# W2V-BERT Embedding Demo

Run `scripts/setup_w2vbert_notebook_env.py` before executing this notebook to provision the dedicated virtual environment and Jupyter kernel.

In [None]:
from pathlib import Path
import sys

def find_repo_root(start: Path) -> Path:
    for candidate in [start, *start.parents]:
        if (candidate / "recipes").exists() and (candidate / "deeplab").exists():
            return candidate
    raise RuntimeError("Unable to locate the repository root.")

NOTEBOOK_DIR = Path.cwd()
REPO_ROOT = find_repo_root(NOTEBOOK_DIR)

SRC_PATHS = [
    REPO_ROOT,
    REPO_ROOT / "recipes/DeepASV",
    REPO_ROOT / "deeplab/pretrained/audio2vector/module/transformers/src",
]

for candidate in SRC_PATHS:
    resolved = str(candidate)
    if candidate.exists() and resolved not in sys.path:
        sys.path.append(resolved)

print(f"Repository root: {REPO_ROOT}")

In [None]:
import torch

from recipes.DeepASV.utils.inference import W2VBERT_SPK_Module

device = torch.device("cuda" if torch.cuda.is_available() else "cpu")
print(f"Using device: {device}")

embedding_model = W2VBERT_SPK_Module(device=device).load_model()

In [None]:
import librosa

import soundfile as sf

import torch



target_audio = REPO_ROOT.parent / "datasets/voxceleb1test/wav/id10270/5r0dWxy17C8/00001.wav"

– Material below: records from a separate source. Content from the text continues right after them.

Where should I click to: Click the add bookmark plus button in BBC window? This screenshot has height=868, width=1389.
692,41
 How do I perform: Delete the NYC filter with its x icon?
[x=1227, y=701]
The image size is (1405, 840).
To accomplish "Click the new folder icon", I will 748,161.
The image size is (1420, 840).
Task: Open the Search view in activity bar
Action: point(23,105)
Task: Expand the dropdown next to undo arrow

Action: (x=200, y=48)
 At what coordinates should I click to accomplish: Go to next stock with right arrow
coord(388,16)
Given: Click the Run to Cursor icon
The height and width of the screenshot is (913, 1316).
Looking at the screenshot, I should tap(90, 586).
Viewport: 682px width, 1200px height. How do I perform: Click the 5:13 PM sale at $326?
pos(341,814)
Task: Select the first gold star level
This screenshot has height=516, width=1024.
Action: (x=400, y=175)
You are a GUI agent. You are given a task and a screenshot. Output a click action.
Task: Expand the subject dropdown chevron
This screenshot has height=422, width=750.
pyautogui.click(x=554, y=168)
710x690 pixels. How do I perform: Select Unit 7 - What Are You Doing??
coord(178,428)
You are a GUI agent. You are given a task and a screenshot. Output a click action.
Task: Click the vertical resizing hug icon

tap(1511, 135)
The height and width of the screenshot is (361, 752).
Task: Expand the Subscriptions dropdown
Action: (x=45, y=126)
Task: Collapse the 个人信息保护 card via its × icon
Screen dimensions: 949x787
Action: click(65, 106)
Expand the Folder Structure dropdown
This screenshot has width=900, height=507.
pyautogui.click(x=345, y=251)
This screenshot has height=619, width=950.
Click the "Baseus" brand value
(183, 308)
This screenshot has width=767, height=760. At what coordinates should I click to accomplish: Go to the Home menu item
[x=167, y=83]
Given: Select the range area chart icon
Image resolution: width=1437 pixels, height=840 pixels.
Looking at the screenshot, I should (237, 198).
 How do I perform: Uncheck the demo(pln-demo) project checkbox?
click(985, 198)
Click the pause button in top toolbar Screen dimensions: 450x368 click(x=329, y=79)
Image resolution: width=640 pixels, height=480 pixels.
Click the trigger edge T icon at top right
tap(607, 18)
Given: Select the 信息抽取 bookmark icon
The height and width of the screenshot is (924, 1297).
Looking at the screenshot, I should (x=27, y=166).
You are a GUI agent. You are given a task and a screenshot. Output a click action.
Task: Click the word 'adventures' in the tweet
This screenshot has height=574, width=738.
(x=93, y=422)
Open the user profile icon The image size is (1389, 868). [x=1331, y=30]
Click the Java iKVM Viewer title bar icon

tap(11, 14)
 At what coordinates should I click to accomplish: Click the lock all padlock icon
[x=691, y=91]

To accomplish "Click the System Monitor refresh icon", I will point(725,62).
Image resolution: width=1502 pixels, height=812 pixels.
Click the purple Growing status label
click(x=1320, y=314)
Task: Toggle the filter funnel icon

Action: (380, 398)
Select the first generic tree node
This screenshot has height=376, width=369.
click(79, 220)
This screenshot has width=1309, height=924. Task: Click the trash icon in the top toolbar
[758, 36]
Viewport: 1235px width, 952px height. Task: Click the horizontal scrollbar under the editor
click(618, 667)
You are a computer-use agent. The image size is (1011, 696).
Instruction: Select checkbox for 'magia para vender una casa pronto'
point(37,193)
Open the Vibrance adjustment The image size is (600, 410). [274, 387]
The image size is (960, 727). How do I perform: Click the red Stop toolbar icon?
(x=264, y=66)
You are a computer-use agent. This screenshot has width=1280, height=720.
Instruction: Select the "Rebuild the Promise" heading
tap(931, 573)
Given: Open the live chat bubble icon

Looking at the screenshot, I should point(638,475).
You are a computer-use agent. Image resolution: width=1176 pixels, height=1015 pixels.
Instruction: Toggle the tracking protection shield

if not target_audio.exists():

    alt_path = REPO_ROOT / "datasets/voxceleb1test/wav/id10270/5r0dWxy17C8/00001.wav"

    if alt_path.exists():

        target_audio = alt_path

    else:

        raise FileNotFoundError(f"Audio file not found at {target_audio} or {alt_path}")



signal, sr = sf.read(str(target_audio), dtype="float32")

if signal.ndim > 1:

    signal = signal.mean(axis=1)



target_sr = embedding_model.hparams.get("sample_rate", 16000)

if sr != target_sr:

    signal = librosa.resample(signal, orig_sr=sr, target_sr=target_sr)

    sr = target_sr



waveform = torch.from_numpy(signal).unsqueeze(0).to(torch.float32)

print(f"Loaded waveform shape: {waveform.shape}, sample rate: {sr}")


In [None]:
embeddings = embedding_model(waveform)
embedding_vector = embeddings.squeeze(0).detach().cpu().numpy()

print(f"Embedding shape: {embedding_vector.shape}")
embedding_vector[:8]